Friday, April 25, 2008

Goodbye

I never have a chance to say goodbye to you. You decided to go.

At least we spent the night together in the same room, for one last time.

We looked at each other before I fall asleep.....I didn't expect it would be the last time.

I plan to bring you to Dr. Mohamed today....I really want you to be healthly and playful again.

It's a pain to see you go like this, last night when you poo on the floor, I didn't scold you, because I know you are weak.

Yesterday eventhough you are so weak, you still crawl and try to stay close to me, wherever I go in the house.

The next time I open the door when I reach home, I will never have you waiting and rubbing my leg anymore.

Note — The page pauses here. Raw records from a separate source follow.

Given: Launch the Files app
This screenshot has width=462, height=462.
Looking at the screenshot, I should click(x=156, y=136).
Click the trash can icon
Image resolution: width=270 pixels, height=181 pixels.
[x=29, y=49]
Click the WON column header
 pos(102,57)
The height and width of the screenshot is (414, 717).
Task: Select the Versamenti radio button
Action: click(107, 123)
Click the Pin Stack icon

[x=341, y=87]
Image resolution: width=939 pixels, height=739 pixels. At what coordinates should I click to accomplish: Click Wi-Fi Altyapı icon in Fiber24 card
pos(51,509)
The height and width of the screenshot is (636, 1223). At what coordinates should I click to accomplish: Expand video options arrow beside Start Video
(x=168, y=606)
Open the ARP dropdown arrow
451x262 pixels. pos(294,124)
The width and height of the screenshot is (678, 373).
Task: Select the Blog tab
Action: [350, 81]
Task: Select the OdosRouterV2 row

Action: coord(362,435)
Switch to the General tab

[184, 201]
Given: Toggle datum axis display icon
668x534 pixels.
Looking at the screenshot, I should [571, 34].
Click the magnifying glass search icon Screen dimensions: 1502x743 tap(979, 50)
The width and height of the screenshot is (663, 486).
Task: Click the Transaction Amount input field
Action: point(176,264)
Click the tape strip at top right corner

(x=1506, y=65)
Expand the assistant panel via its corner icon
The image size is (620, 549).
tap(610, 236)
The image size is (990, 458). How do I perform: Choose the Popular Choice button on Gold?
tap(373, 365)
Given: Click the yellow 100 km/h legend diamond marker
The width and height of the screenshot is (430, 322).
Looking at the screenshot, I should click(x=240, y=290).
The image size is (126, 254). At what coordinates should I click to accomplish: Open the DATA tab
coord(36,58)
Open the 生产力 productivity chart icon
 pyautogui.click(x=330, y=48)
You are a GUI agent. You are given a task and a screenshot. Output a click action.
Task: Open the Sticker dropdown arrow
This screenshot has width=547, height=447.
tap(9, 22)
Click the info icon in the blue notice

We have so much fun together and you give me lots of joy.

We watch TV together on the sofa, I will play catch with you and you will come very close to me and try to lick my face when I call your name.

You followed me anywhere I go. Every cabinet doors I opened you will jump inside.

I will playfully close the cabinet when you still inside...sometime you cried but the next time you jump right in again.

Everytime I sit on the bar counter, you will try to jump up, to rest on my lap.

When I close my room's door, leaving you outside, you will wait for me in the next room, watching the door.

When I close the bathroom's door, you will wait for me inside the laundry pail outside the door....haiz...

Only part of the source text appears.